Problem to solve = Rescale the entries from the line with "Where should I click to: Click the number" up to and including the line with "pos(421,172)" by writing these lines out again with their requests, multiplying every coordinate in the answers by 2.25 and rounding to whole numbers, with halves going up. Leave the pictures out of your answer.

Entries from a pointing dataset:
= = = = = = =

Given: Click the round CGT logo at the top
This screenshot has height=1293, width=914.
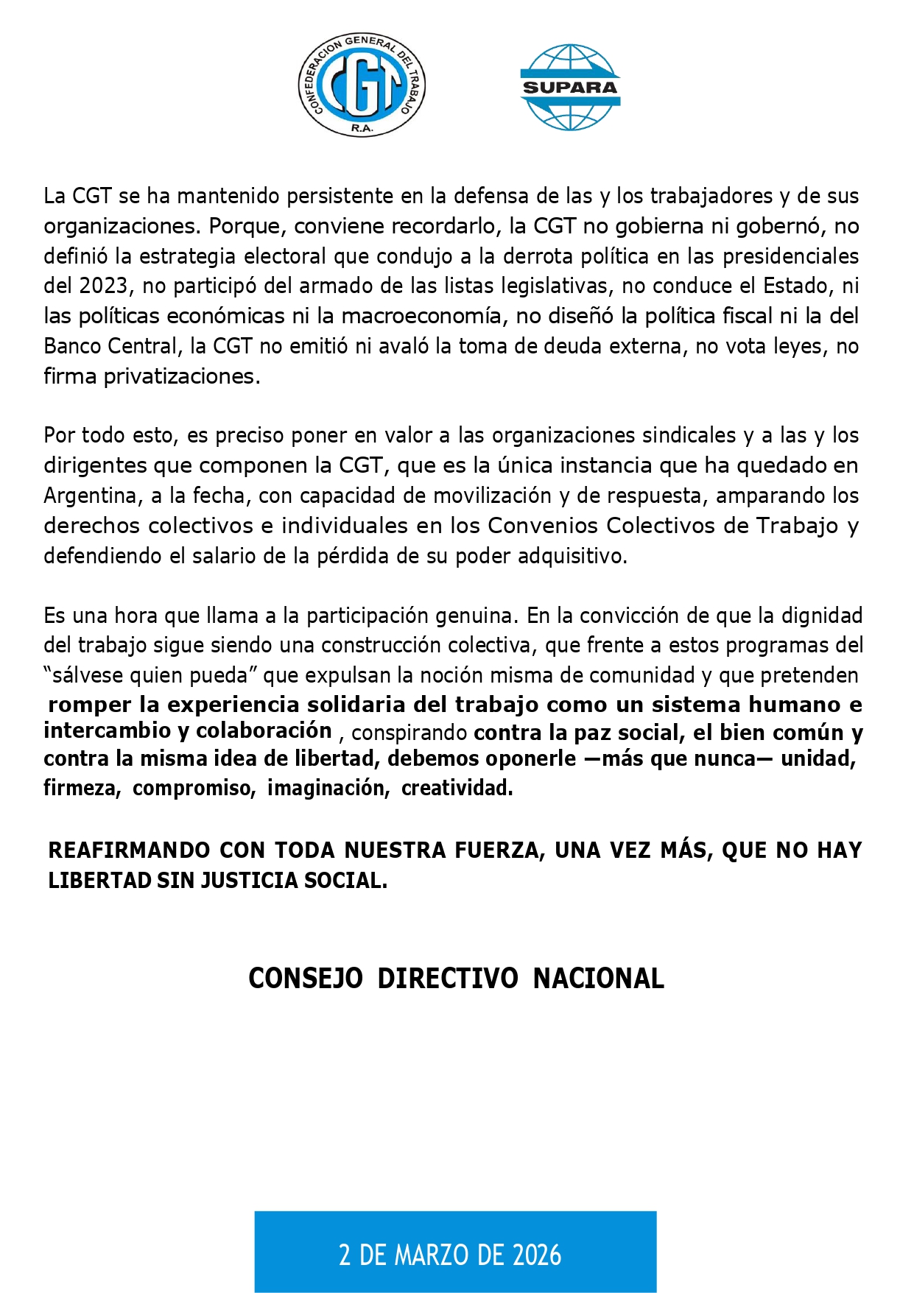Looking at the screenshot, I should (362, 85).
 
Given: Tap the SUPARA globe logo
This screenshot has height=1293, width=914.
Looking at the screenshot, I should (570, 87).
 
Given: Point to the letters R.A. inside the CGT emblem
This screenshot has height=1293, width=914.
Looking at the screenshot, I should (362, 127).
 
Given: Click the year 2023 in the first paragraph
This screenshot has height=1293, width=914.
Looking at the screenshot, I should (104, 286).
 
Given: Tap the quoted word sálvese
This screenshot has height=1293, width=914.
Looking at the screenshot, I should (87, 675).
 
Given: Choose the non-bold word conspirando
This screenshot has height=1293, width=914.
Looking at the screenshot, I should (409, 733).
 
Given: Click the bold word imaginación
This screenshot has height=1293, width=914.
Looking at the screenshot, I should (328, 788).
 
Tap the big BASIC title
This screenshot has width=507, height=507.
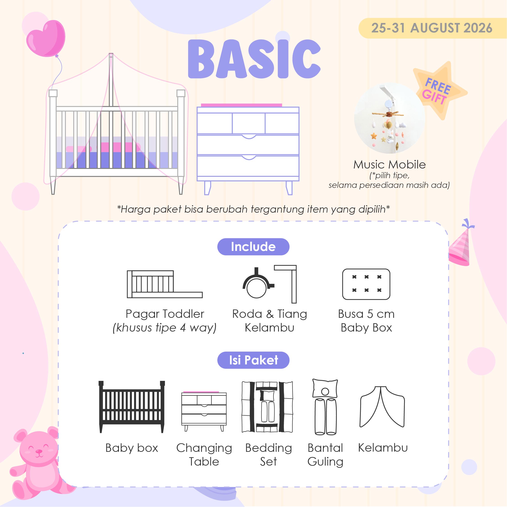pos(254,59)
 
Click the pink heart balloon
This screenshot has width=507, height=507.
pos(46,38)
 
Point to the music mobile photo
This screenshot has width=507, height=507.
pos(389,118)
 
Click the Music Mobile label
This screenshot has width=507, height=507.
pos(389,165)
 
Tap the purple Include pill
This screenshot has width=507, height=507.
pos(253,247)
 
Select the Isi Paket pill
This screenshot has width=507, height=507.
pos(253,360)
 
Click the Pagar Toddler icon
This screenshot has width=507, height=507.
pos(165,284)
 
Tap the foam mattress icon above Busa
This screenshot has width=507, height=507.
pos(366,284)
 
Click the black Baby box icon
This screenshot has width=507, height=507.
pos(132,407)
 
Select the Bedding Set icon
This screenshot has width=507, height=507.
pos(267,407)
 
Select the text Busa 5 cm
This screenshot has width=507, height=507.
pos(366,314)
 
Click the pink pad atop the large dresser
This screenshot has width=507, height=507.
pos(241,105)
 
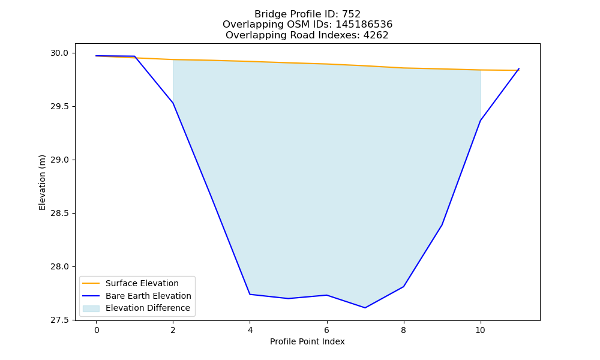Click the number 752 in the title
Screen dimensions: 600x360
click(x=351, y=14)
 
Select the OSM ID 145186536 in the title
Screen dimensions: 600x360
click(x=364, y=25)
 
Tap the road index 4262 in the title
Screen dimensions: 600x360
click(x=376, y=35)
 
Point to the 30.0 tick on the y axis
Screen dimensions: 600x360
click(x=60, y=53)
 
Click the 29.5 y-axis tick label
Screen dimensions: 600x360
click(x=60, y=106)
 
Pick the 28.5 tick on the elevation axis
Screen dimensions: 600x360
click(x=60, y=213)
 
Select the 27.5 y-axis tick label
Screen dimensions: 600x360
click(x=60, y=320)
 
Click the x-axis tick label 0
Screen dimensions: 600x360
click(x=97, y=330)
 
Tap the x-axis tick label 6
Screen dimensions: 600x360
click(x=327, y=330)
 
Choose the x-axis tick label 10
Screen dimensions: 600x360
click(x=480, y=330)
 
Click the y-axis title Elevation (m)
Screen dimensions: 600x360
click(x=42, y=182)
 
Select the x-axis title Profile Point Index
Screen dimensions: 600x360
click(x=307, y=341)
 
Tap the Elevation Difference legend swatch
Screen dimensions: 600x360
click(x=91, y=308)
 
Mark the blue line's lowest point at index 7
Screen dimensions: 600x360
click(x=365, y=308)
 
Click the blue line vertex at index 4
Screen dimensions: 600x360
click(x=250, y=294)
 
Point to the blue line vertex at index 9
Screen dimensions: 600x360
click(x=442, y=225)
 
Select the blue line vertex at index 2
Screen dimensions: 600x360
click(x=173, y=103)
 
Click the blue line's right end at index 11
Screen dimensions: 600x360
click(x=519, y=69)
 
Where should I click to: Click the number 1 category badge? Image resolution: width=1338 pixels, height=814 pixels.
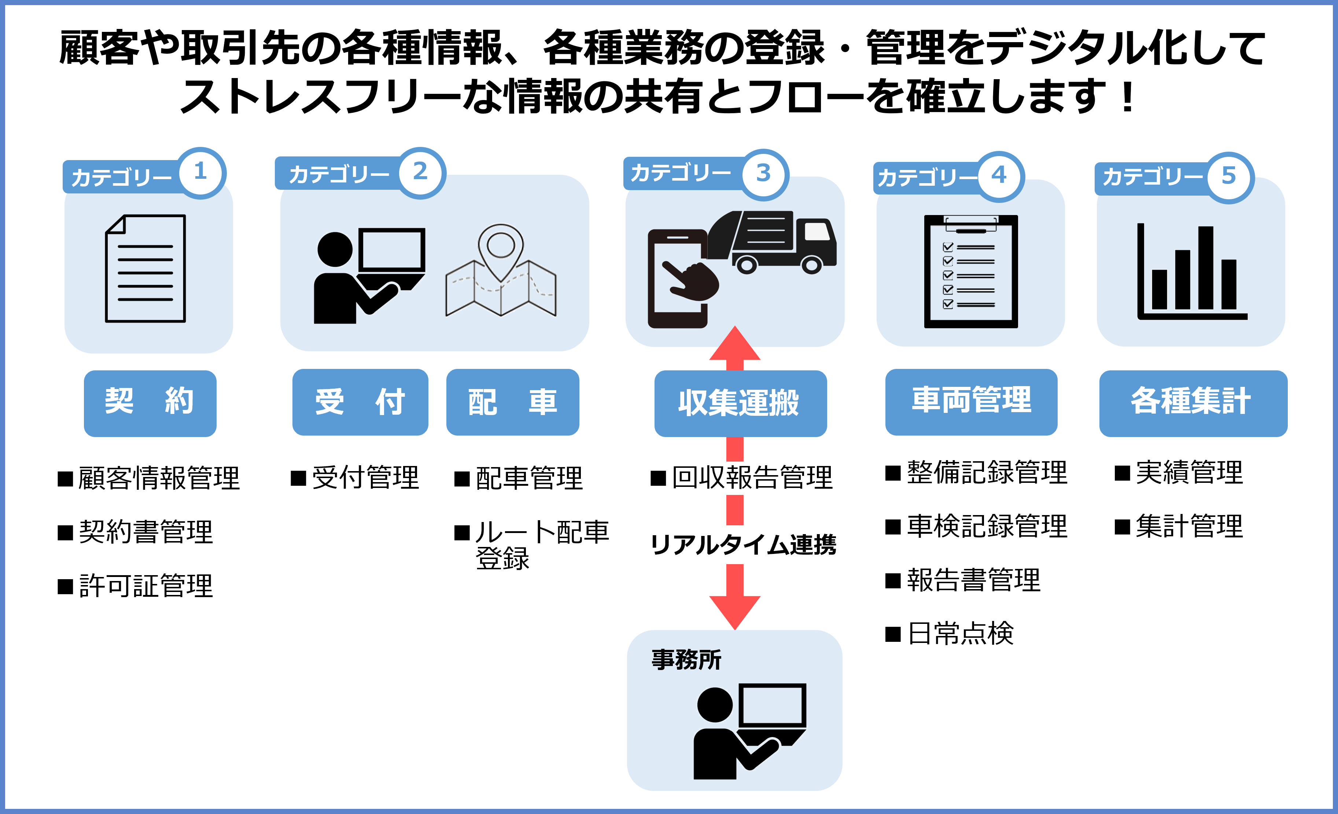pos(201,172)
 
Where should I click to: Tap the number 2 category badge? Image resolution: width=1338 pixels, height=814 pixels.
pos(421,172)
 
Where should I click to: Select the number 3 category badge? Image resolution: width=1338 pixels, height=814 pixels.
pos(763,174)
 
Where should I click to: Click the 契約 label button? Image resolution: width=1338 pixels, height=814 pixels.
pos(150,403)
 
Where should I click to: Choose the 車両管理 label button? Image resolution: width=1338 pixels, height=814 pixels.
pos(971,402)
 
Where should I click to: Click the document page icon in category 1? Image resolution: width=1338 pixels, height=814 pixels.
pos(145,269)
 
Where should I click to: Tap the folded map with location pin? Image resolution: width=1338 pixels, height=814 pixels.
pos(501,271)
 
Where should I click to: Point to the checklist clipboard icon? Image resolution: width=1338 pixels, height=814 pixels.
pos(971,271)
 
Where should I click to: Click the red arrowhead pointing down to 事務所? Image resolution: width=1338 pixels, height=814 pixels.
pos(735,610)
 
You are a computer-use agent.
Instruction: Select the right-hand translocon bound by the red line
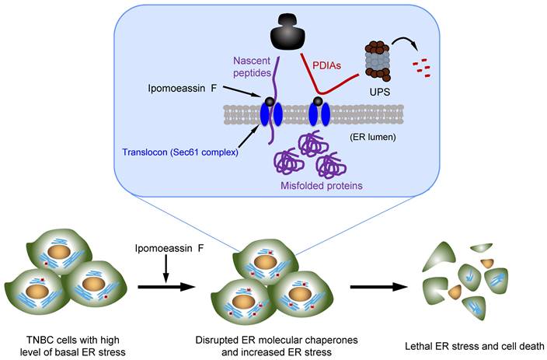(x=318, y=113)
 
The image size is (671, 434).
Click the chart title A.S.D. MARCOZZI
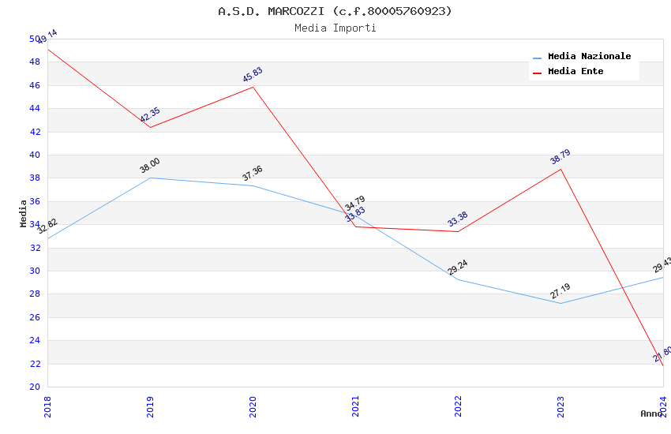pyautogui.click(x=335, y=11)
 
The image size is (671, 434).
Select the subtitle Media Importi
pyautogui.click(x=335, y=28)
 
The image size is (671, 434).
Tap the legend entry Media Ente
pyautogui.click(x=575, y=71)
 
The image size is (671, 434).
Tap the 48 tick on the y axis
pyautogui.click(x=35, y=62)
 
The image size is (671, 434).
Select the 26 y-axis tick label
pyautogui.click(x=35, y=317)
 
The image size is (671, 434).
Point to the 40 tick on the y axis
pyautogui.click(x=35, y=155)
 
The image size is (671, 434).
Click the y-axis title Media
pyautogui.click(x=23, y=213)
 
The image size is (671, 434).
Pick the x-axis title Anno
pyautogui.click(x=651, y=413)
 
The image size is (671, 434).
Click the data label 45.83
pyautogui.click(x=253, y=75)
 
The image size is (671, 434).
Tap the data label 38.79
pyautogui.click(x=560, y=157)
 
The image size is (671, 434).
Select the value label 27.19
pyautogui.click(x=560, y=291)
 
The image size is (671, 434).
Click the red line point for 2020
pyautogui.click(x=253, y=87)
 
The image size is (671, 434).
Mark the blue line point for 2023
pyautogui.click(x=560, y=303)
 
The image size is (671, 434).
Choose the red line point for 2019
pyautogui.click(x=150, y=127)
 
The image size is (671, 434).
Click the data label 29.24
pyautogui.click(x=458, y=268)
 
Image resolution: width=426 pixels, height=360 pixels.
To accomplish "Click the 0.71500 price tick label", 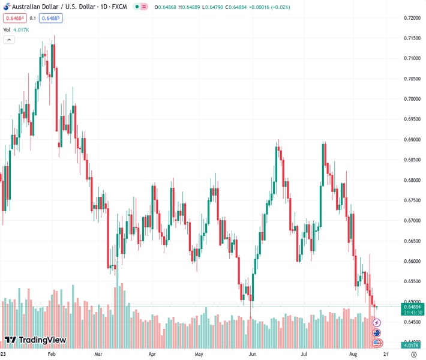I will tap(411, 38).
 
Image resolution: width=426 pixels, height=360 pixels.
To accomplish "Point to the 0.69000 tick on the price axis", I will tap(411, 140).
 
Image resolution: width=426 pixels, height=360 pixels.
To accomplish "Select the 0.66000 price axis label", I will tap(411, 262).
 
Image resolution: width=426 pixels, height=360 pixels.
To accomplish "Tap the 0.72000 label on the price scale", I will tap(411, 18).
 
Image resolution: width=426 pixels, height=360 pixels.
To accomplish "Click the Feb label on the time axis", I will tap(51, 354).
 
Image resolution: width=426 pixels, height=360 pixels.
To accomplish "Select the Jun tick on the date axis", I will tap(254, 354).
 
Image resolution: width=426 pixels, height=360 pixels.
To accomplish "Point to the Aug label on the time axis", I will tap(354, 354).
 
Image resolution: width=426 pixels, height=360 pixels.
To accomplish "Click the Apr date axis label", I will tap(152, 354).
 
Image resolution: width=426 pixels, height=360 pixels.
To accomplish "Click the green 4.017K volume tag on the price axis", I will tap(412, 345).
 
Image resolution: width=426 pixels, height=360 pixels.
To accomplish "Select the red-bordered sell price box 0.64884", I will tap(14, 18).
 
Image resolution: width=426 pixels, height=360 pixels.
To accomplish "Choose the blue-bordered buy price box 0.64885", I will tap(50, 18).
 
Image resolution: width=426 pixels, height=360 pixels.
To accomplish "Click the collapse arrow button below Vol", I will tap(9, 40).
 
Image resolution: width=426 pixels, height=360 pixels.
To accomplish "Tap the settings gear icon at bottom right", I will tap(413, 354).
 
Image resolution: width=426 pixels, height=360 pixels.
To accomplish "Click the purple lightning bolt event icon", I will tap(377, 323).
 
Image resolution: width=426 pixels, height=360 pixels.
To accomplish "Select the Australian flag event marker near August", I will tap(377, 333).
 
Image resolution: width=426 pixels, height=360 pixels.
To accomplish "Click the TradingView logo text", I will tap(42, 340).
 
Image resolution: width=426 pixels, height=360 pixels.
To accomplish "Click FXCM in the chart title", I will tap(120, 7).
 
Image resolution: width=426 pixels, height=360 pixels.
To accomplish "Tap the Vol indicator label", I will tap(7, 29).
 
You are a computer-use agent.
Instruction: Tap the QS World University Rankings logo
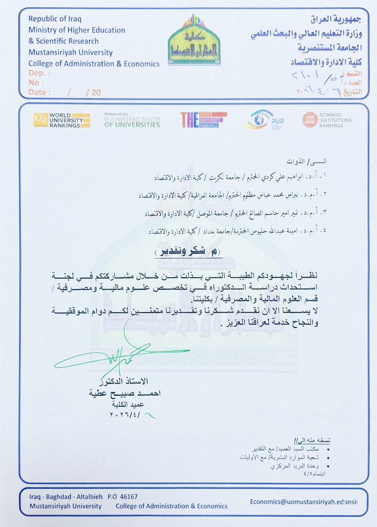[x=62, y=120]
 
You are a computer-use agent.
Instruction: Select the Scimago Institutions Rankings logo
[x=327, y=120]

= = = = = = =

Written answer =
Where should I click to: Click the number 1 category badge? Image resolution: width=1338 pixels, height=814 pixels.
pos(452,387)
 
Where should I click to: Tap the number 2 category badge? Image resolution: width=1338 pixels, height=814 pixels.
pos(947,387)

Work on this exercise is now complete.